Lithuania – Not only Lithuania but other small countries within the European Union would have trouble in continuing to support Ukraine without continued assistance from the bloc.
This is according to an interview with Lithuanian Foreign Minister Gabrielius Landsbergis that was conducted by POLITICO.
The EU is hoping to send funds to support Ukraine’s acquisition of weapons and ammunition in the amount of 20 billion euros to be distributed over four years. The funds are to be taken from the European Peace Facility (EPF), which is an instrument for financing the common costs of the EU’s military operations and missions, including support for its partners. Since February 2022 it has primarily been used to send funds for Ukraine’s defense.

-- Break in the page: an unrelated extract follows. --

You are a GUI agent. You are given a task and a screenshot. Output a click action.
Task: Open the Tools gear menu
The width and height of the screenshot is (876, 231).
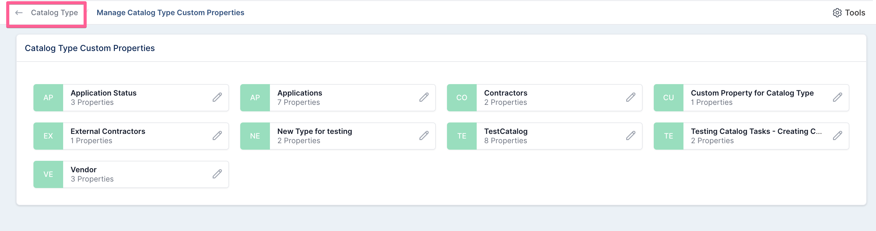[849, 13]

Prime Minister Viktor Orbán of Hungary has been threatening to veto any attempt to send more funds to Ukraine at the upcoming summit on December 14-15, however, and is showing no sign of backing down.

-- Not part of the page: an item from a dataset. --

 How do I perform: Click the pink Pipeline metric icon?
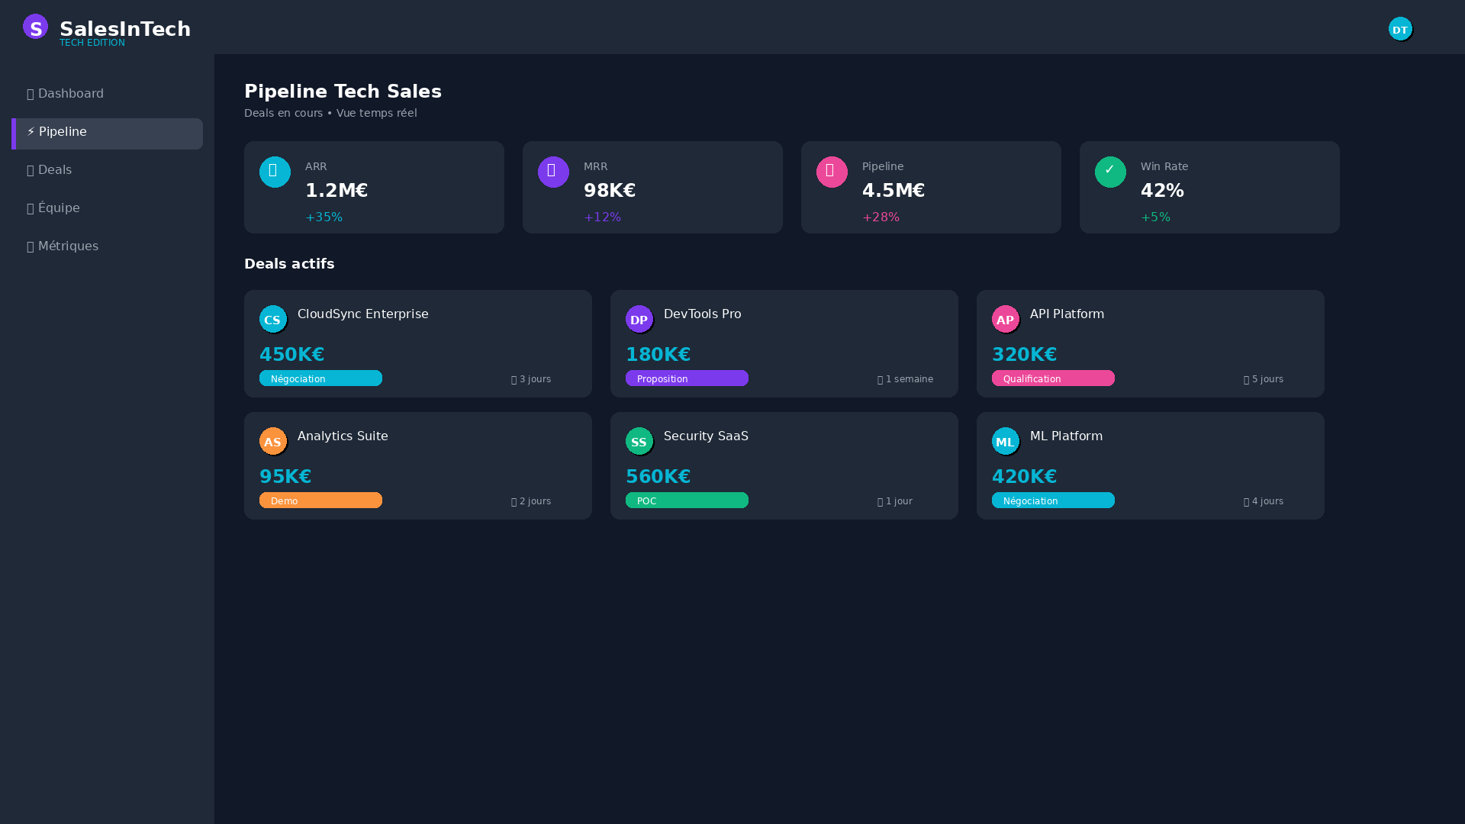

Contingency plans are currently being investigated for the likely event that Hungary maintains its opposition, such as by having EU member states provide funds for Ukraine out of their own budgets. But Lithuania is concerned that such a move will force smaller countries such as theirs to reduce the amount of aid they provide. „The problem is, if EPF is no longer continued . . . small countries like mine, we would be less able to assist Ukraine with the resources that we have,” Landsbergis told POLITICO.
While any funds Lithuania would send to support Ukraine would eventually be reimbursed by the EU, Landsbergis said that the situation “puts us in the very end of a very long line, and that actually is against the interests of any European industry.” He compared the dilemma over funding to the situation with the vaccines during the COVID pandemic, when the bloc worked together to ensure equal access. “If the big guys were purchasing what they needed then we were just waiting for our turn — and we might be still waiting for the vaccines to arrive,” he warned.

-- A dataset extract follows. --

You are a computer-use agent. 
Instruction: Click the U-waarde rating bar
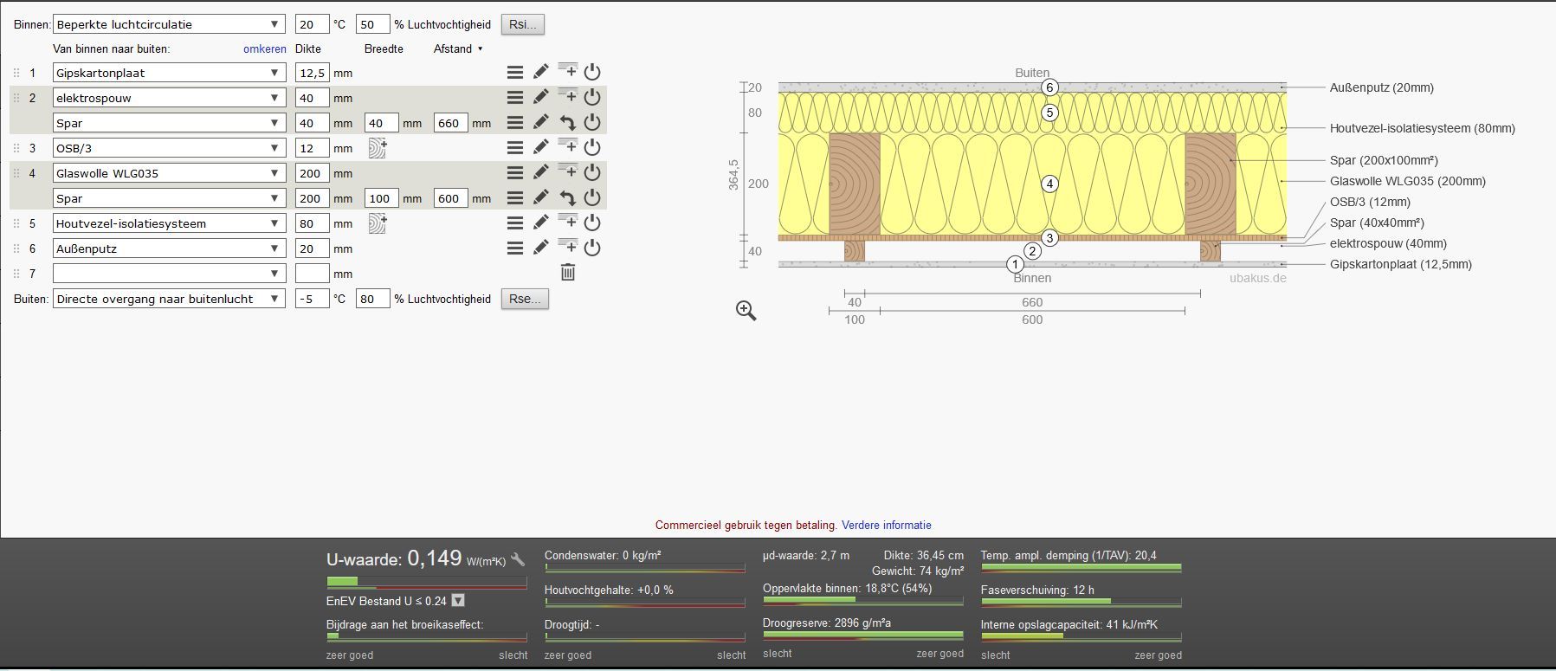point(426,582)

And even though Hungary was the first to voice objections to the EPF, other member states are beginning to express their own doubt about the wisdom of continuing to pour yet more funds into a conflict that seems to be locked in a stalemate.
Landsbergis proposes that the EPF could be adapted in order to address the concerns of skeptical member states, suggesting that the conditions under which Ukraine is to receive additional funds should perhaps be rendered more transparent.